In a Viennese restaurant last year, reading alone, I was joined by two young women. They were lovers. One, with her shapely head under cropped blond hair, was heart-stoppingly lovely. They'd driven up from Cologne for the weekend and were sleeping in their car. What should they most see in Vienna? they asked. The Klimts, I said, unhesitatingly, adding in my most teacherly way something about how all the desire, eroticism and hope of youth is in those splendid icons. And of course, you'll enjoy the imperial grandeur of the Belvedere Palace, too -- it'll put you in context, I added, fairly sure that they'd take me humorously, not pedantically.

I don't sleep well on overnight trains, because I am always too excited by the prospect of arrival. I've finished my croissant and coffee by 6:30 and lean my forehead against the window watching the suburbs of Vienna come into focus. I see people in cars and on bikes waiting at level crossings; the children, early for school, often wave. Sometimes I see into private back gardens, see the dog ripping around the lawn, watch the clothes flying on the line. Evidence of lives being lived outside the train, outside this silver and blue capsule that tears through the countryside and snakes less conspicuously through suburbs that I will never properly see. Pictures from an exhibition that I'm to glimpse just once in my life.
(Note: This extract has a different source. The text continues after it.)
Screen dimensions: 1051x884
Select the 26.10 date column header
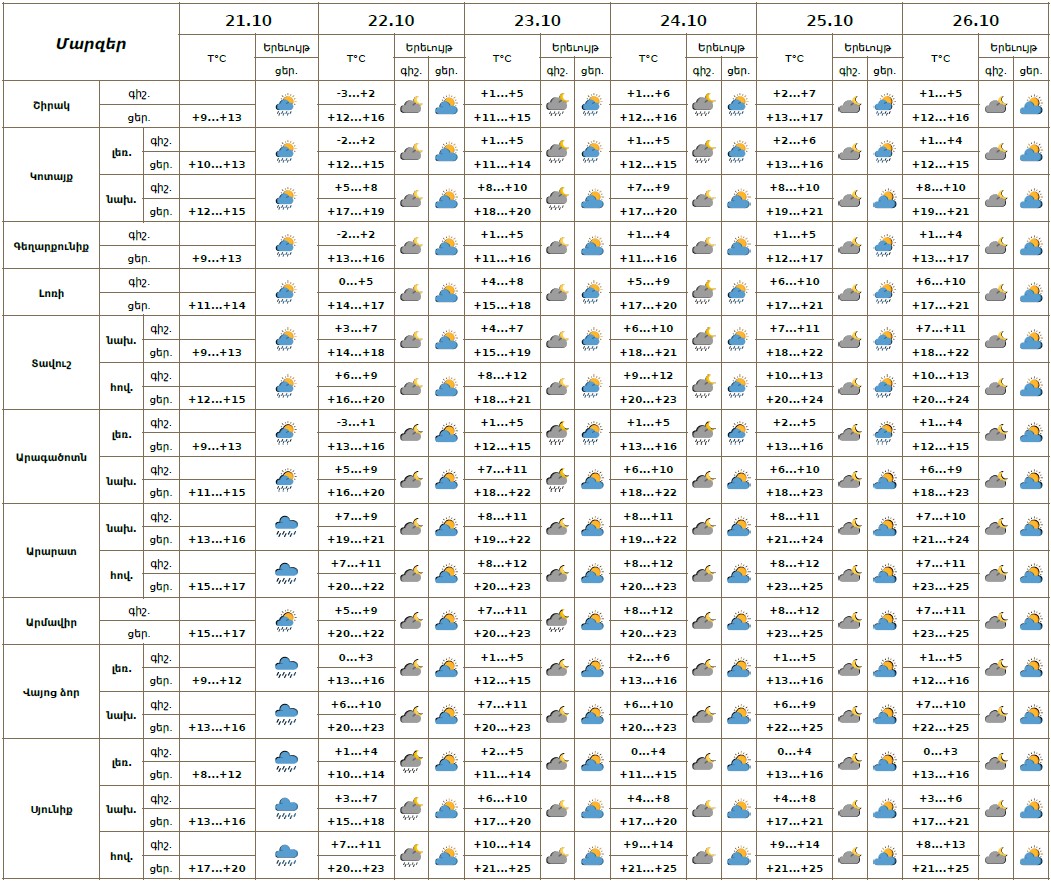tap(975, 20)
And I'm thinking of Vienna, of my pension just behind St. Stephens, of the old, old woman who stands at the cash register in the coffeehouse nearby and who has not even one word of English. This afternoon I'll visit the clock museum, surely the maddest museum on earth run by a bunch of anal retentive enthusiasts perfectly in tune in the city of Freud. Or I might not visit it at all. I have to answer to no one but myself. The train slows as it gets closer to the center and my heart beats faster. And it hasn't just to do with the conductor with the dazzling eyes.


By Helen Elliott

Helen Elliott lives in Melbourne, Australia.